| Task item |
Scan the records for the string "computer", then copy each line that has it.

| Dataset extract |

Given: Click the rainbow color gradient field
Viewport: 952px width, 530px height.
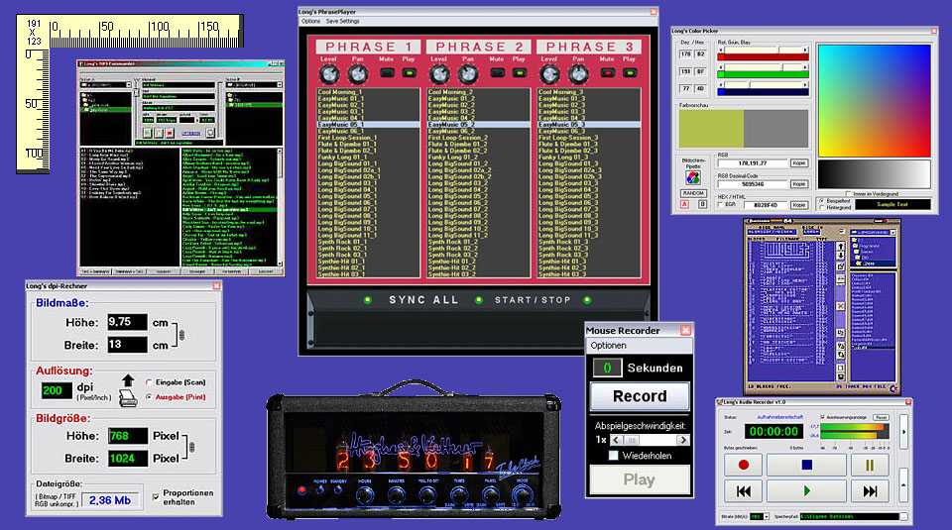Looking at the screenshot, I should (x=874, y=97).
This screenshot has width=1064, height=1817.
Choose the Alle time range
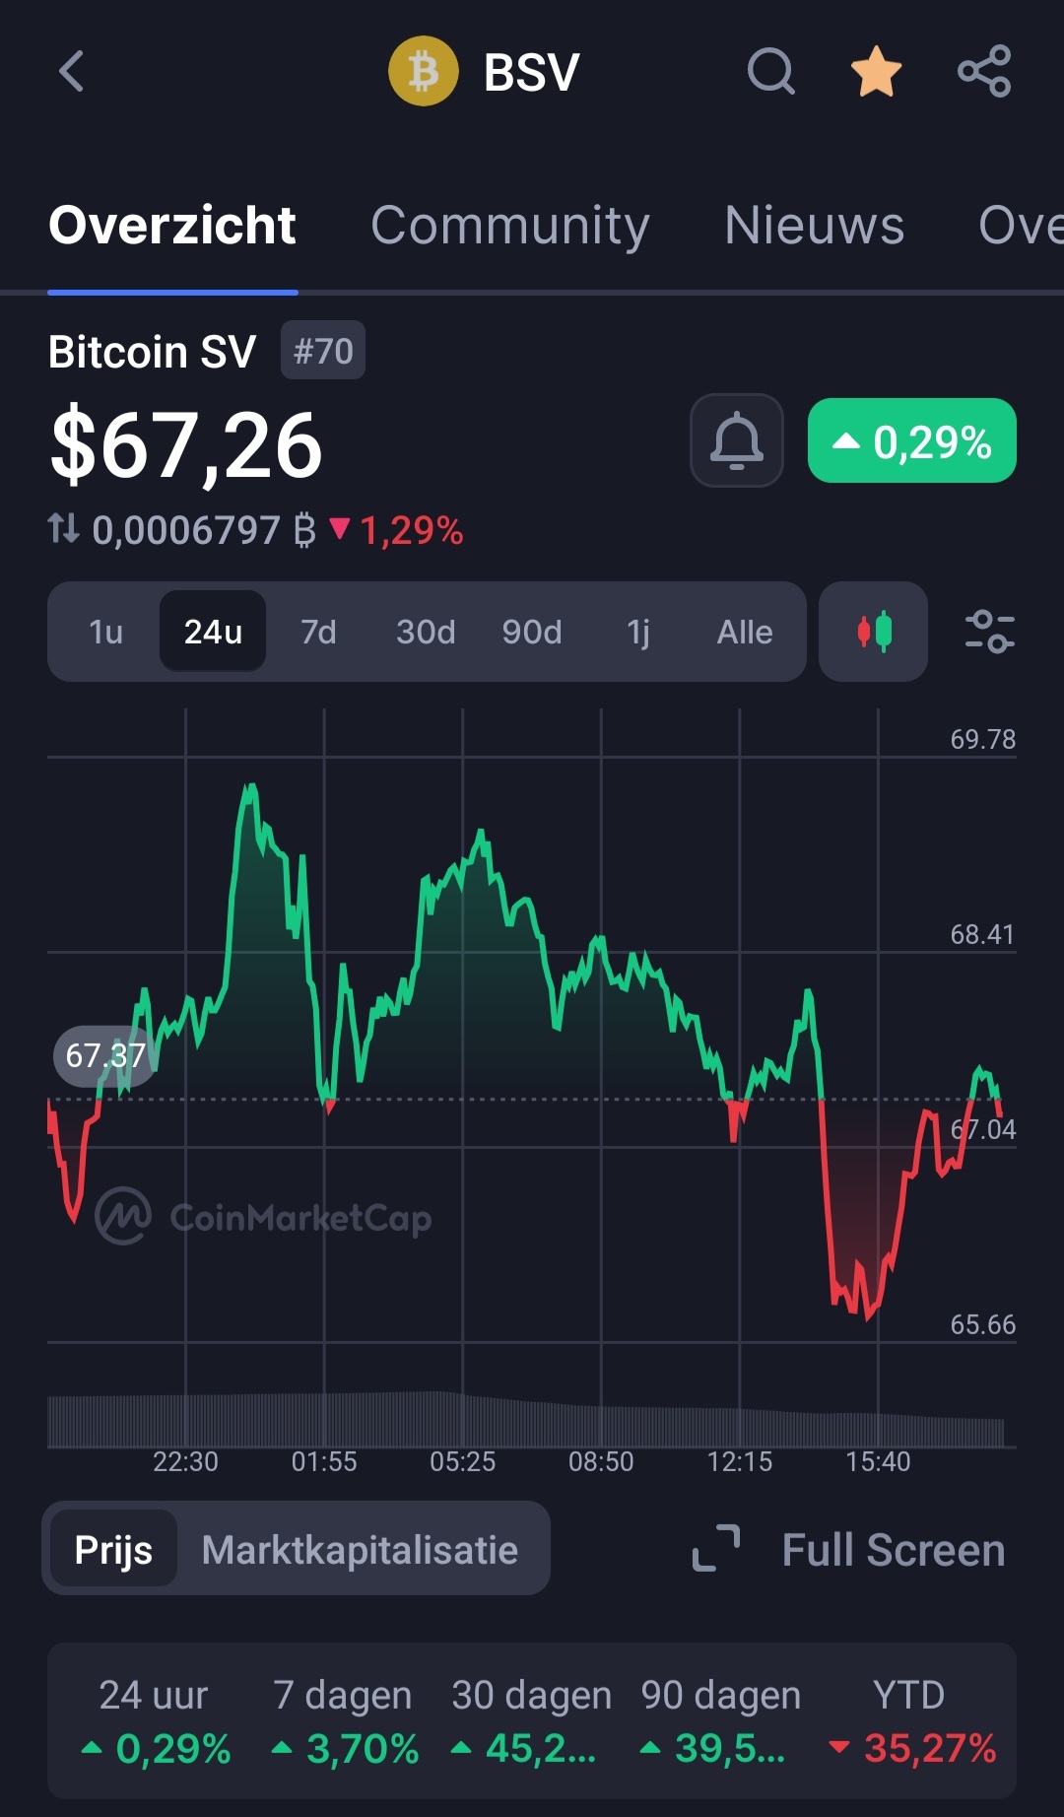tap(745, 632)
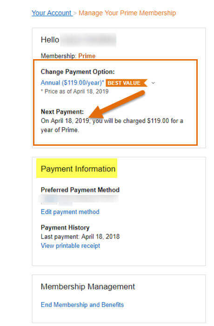This screenshot has height=326, width=214.
Task: Click the Prime membership status text
Action: pyautogui.click(x=87, y=56)

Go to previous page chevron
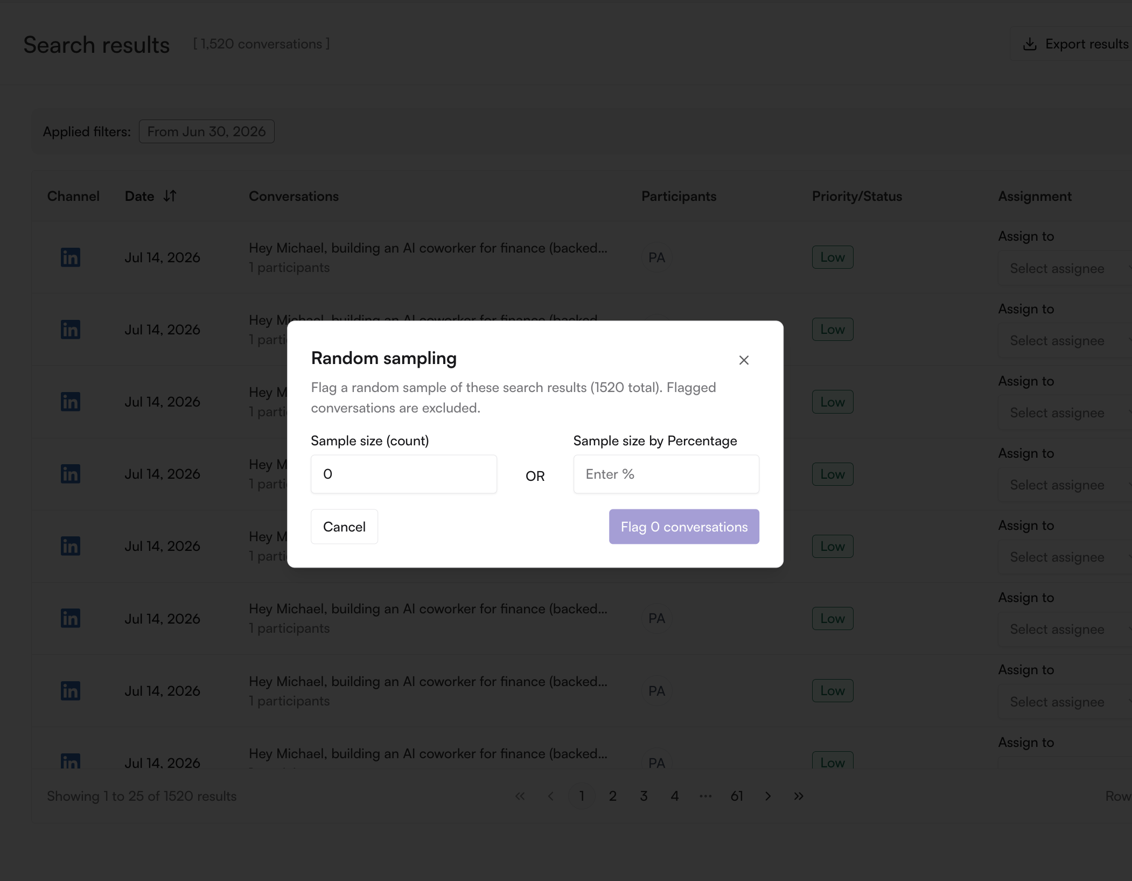pyautogui.click(x=550, y=796)
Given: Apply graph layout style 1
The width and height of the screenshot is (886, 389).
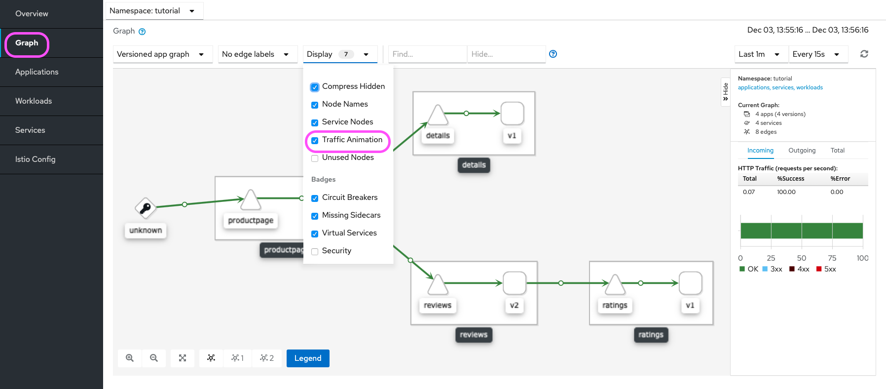Looking at the screenshot, I should pyautogui.click(x=237, y=358).
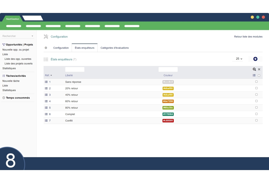Click the list icon on row 4
Screen dimensions: 269x183
(x=46, y=101)
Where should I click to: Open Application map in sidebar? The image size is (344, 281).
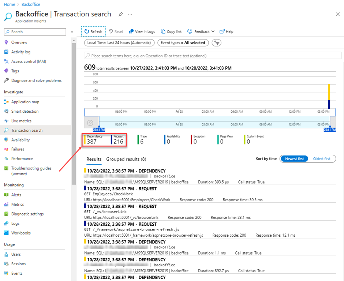click(25, 102)
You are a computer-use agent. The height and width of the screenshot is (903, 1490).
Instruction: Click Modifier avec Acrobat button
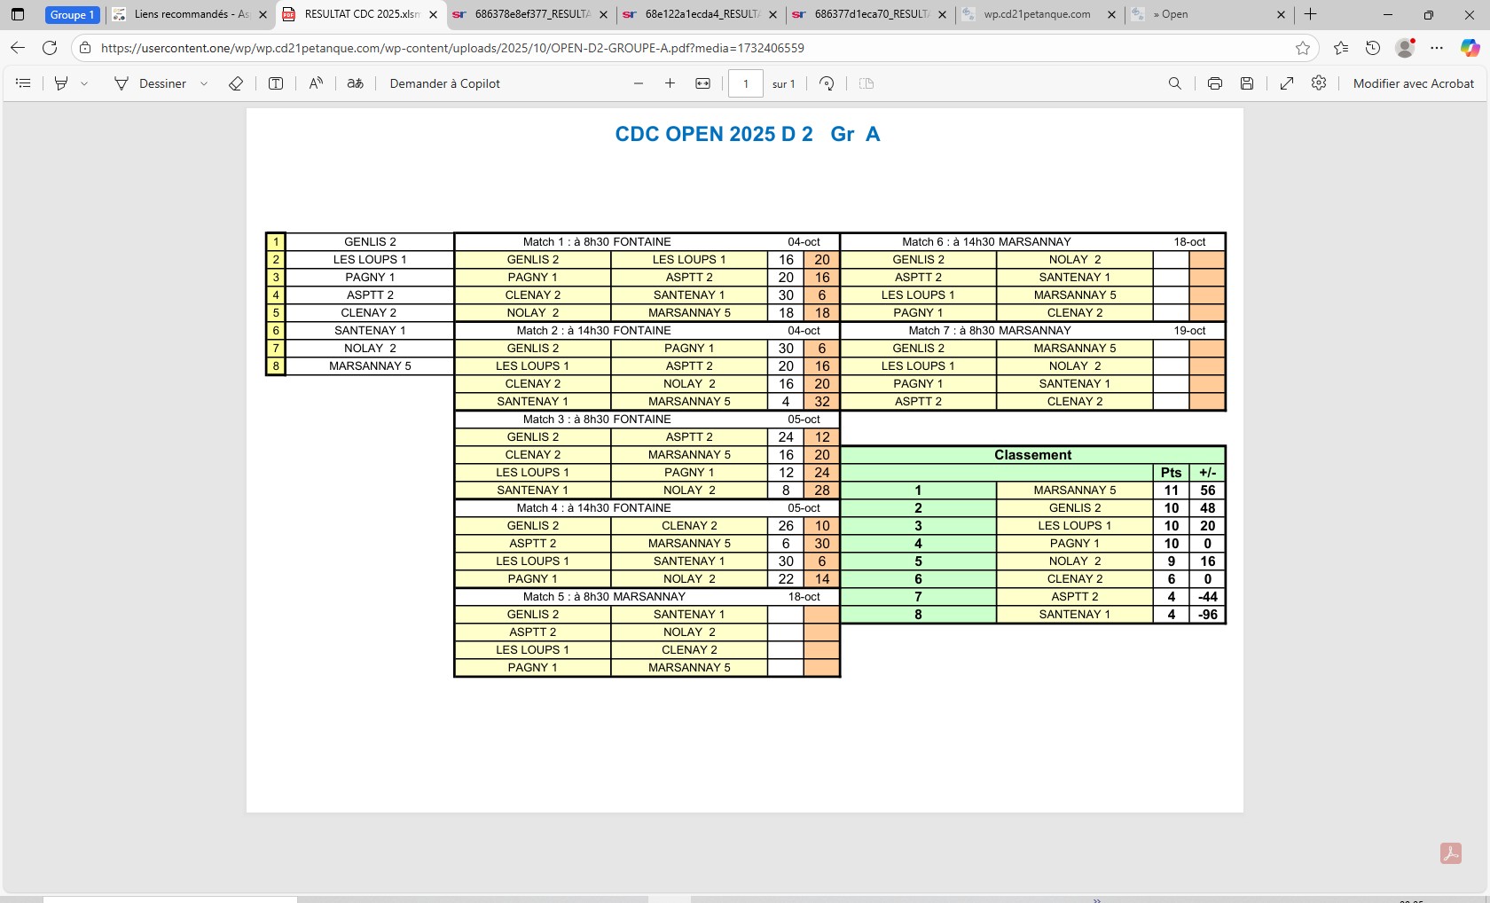(x=1413, y=83)
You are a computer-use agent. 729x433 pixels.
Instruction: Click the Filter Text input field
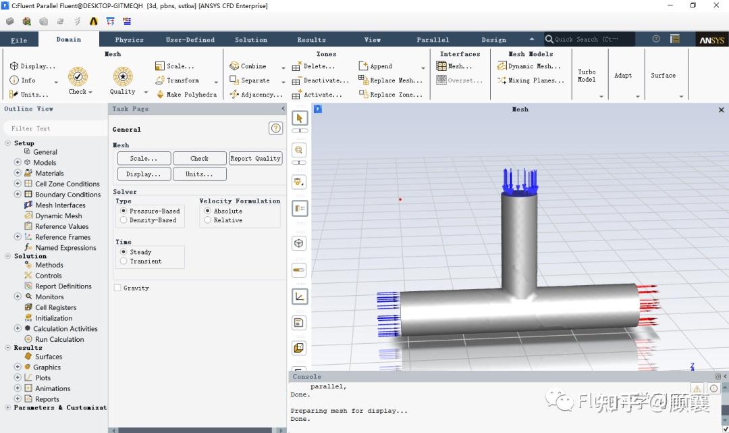[x=55, y=128]
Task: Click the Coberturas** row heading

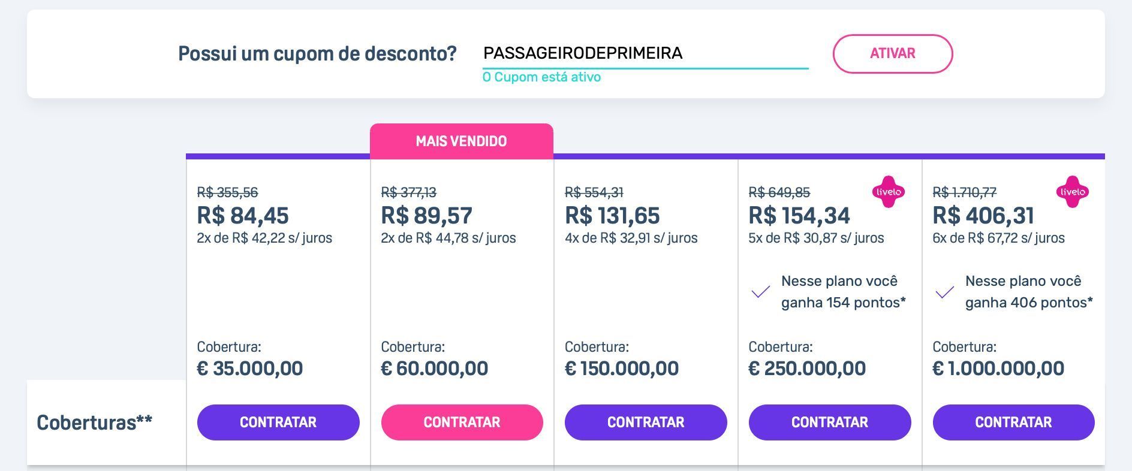Action: [94, 422]
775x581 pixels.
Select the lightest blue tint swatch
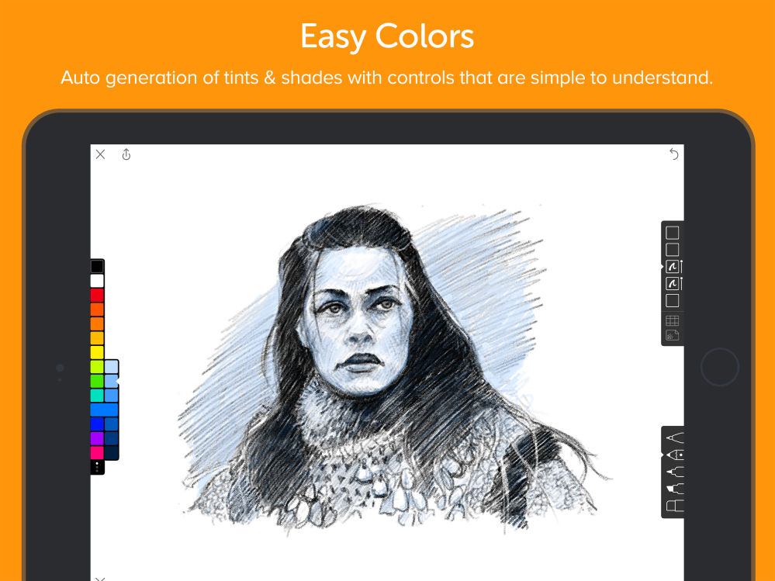(x=112, y=366)
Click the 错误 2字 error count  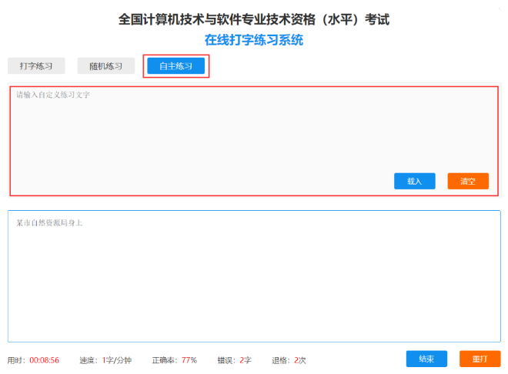(x=234, y=360)
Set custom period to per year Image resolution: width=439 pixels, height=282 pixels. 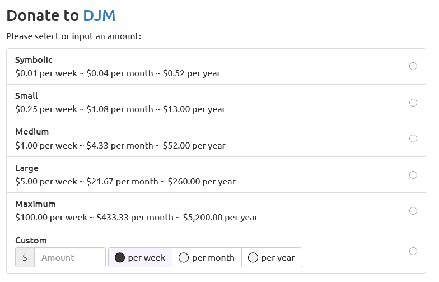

| Task response |
You are a computer-use agent. The height and width of the screenshot is (903, 1490).
You are a computer-use agent. 729x433 pixels.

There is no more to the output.